-- Begin EXERCISE INPUTS --
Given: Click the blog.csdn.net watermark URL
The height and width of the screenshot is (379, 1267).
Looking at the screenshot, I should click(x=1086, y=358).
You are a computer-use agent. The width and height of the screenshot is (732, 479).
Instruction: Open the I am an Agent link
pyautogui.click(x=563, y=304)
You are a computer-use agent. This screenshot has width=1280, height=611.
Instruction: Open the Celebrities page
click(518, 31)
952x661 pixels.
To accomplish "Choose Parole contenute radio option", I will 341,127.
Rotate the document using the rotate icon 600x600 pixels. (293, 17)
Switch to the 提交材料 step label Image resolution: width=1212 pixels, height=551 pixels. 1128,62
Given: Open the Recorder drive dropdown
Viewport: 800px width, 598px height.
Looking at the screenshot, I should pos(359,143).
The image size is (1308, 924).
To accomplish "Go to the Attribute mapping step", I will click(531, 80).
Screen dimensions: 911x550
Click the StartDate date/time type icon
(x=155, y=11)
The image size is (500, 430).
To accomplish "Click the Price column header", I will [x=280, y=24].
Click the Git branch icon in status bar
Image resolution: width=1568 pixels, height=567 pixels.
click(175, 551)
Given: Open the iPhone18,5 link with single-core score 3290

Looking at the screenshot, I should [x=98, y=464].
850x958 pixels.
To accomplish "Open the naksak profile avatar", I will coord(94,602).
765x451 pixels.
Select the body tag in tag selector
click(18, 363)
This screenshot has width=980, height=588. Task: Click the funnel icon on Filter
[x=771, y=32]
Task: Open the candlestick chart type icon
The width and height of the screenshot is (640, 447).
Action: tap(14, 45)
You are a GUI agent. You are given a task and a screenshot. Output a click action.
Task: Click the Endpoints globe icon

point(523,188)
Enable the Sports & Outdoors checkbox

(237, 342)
-- End EXERCISE INPUTS --
### GIVEN PROBLEM
Count the lines in the rows above that contain the word "accomplish". Reply with the number alone.

### FULL RESPONSE
4